La dopamine est elle aussi une hormone positive. Elle est importante car face à l’adversité elle nous encourage à persévérer. Elle représente le sentiment de satisfaction quand nous avons atteint un objectif. Mais son effet est différent de celui de l’ocytocine. Contrairement à cette dernière, l’effet de la dopamine est de courte durée. C’est un shot qui nous satisfait dans l’immédiat mais dont l’effet reste très « superficiel ». Simon Sinek décrit très bien à quel point les réseaux sociaux nous rendent d’ailleurs tous accros à la dopamine. Chaque « like » obtenu sur Facebook (et Linkedin) nous apporte une satisfaction qui nous conditionne peu à peu à sans cesse vérifier sur notre portable, si nous en avons reçu de nouveaux.
La sérotonine (l’hormone de la reconnaissance) et l’ocytocine surtout, sont d’un autre acabit. L’effort pour en assurer la libération en continu est important que l’on soit parent, conjoint, entraineur ou manager. Mais le résultat en vaut la chandelle. Quand on se sent aimé et protégé à l’intérieur de son cercle (familial, sportif, professionnel), alors on peut se concentrer sur les menaces et challenges extérieurs et délivrer le meilleur de soi-même.

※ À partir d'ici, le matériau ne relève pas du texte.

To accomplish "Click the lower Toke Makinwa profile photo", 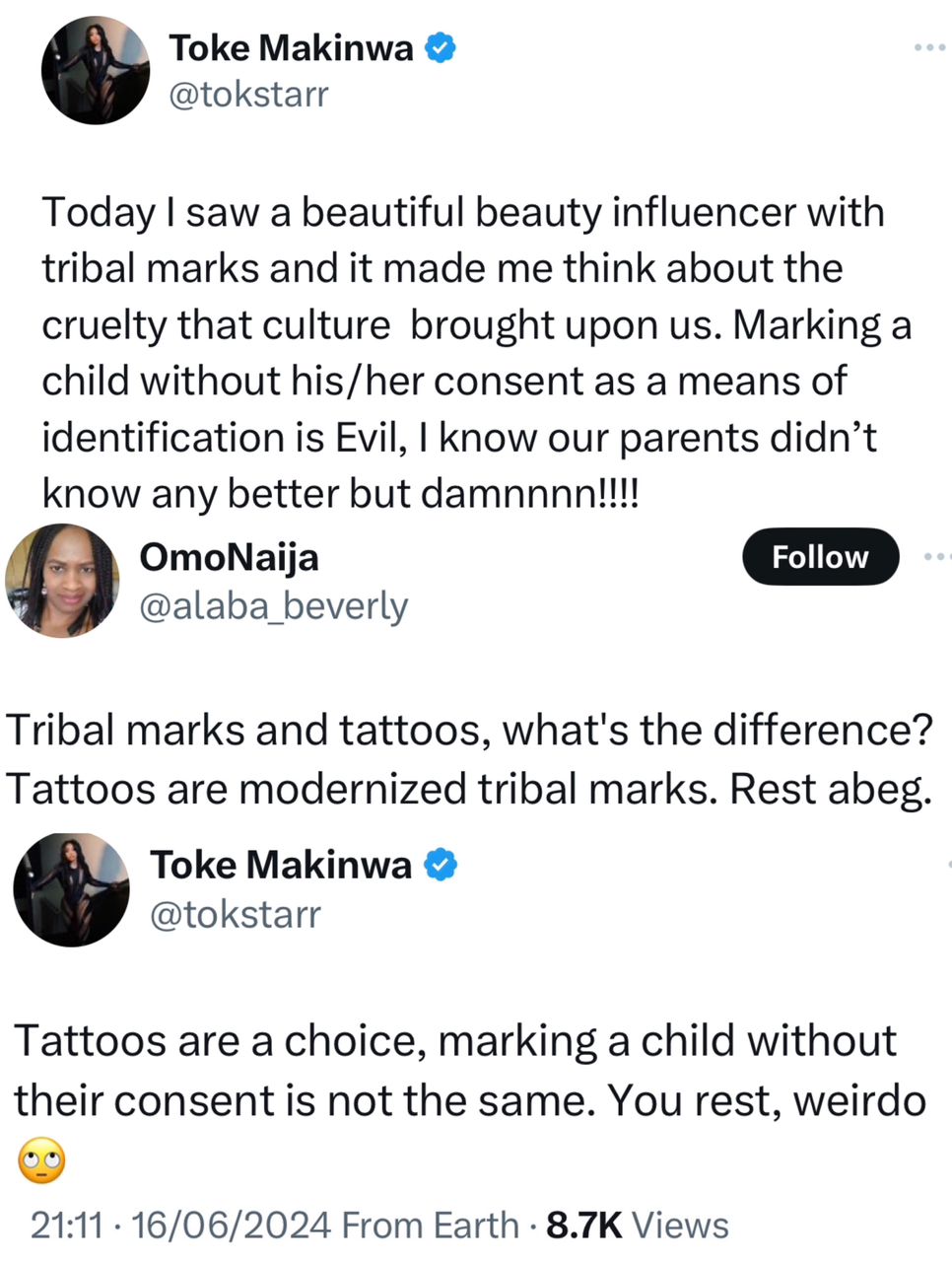I will pyautogui.click(x=71, y=889).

En résumé selon Simon Sinek, ce qui distingue un vrai leader d’un simple manager c’est cette capacité à libérer en nous les hormones positives de façon équilibrée et à nous protéger des molécules négatives. Les exemples qui illustrent cette approche sont nombreux et très bien choisis dans le livre.
Dans le journal le Parisien du 28 Octobre, y figurait un article sur Yann Saillour, un valeureux policier grièvement blessé en tentant d’intercepter un braqueur en Octobre 2015. Marqué par de graves séquelles irréversibles, le courageux fonctionnaire, décoré de la Légion d’honneur n’a cependant toujours pas été indemnisé. Interrogé par le journal, son père se dit « écœuré » de voir son fils ainsi traité alors que la violence est au cœur du discours électoral des hommes politiques. Que devons-nous penser de nos élus – quelle que soit leur idéologie politique – s’il ne savent pas faire en sorte que nous citoyens nous sentions protégés et justement traités quand nous accomplissons notre mission. Dans le cas de Yann Saillour, les élus concernés peuvent être volontiers qualifiés « d’élites » mais certainement pas de leaders.
J’ai eu la chance de reporter à de nombreux bons managers dont certains étaient des vrais leaders, ils ont été rares cependant. (Philippe, Sylvie, Joel, Antonio, Bo et Ulf se reconnaitront).
Entre le manager je-sais-tout qui attend de ses employés qu’ils obéissent comme des moutons (leader-sheep ?), celle qui revêt ses plus beaux atours pour briller sur scène alors que son discours n’a aucun fond (leader-chic ?), celui qui ne s’intéresse pas à notre travail mais nous bombarde de compliments superficiels (leader-cheap ?), celle qui manage par notes de service interposées (leader-sheet ?) et enfin le pervers-narcissique qui monte les membres de l’équipe les uns contre les autres (leader-shit ?), beaucoup se voient en grand leaders sans même avoir une once d’idée de ce dont il est question. Ils seraient bien inspirés de lire Leaders eat last.
Il est des entreprises où le leadership tout comme le travailler ensemble, l’inspiration, la lutte contre la discrimination, est élevé au rang de mantra. C’est pourtant dans ces mêmes entreprises parfois que des employés passent Noel ou l’été en famille en sachant que leur poste n’existera plus à la rentrée, que des quinquagénaires compétents sont traités comme de simples fins de série, que les collaborateurs suffisamment loyaux et assertifs pour dénoncer les dysfonctionnements afin de mieux faire avancer machine sont ostracisés car jugés « négatifs » et pas assez « corporate ». Leadership vraiment?
Mais il existe par ailleurs des entreprises qui comme Canal+ durant sa glorieuse décennie (1987-1997) libèrent la créativité, entretiennent une atmosphère détendue mais sérieuse, mise sur le long terme plutôt que sur les rapports trimestriels, veillent à ce que les équipes évoluent soudées dans un climat serein. Peut-être dans ces entreprises parle-t-on « d’esprit XXX » comme on parlait à l’époque « d’esprit Canal ».
Philippe Gildas aurait certainement beaucoup aimé le livre de Simon Sinek, et moi… j’aurais adoré travailler avec Philippe Gildas.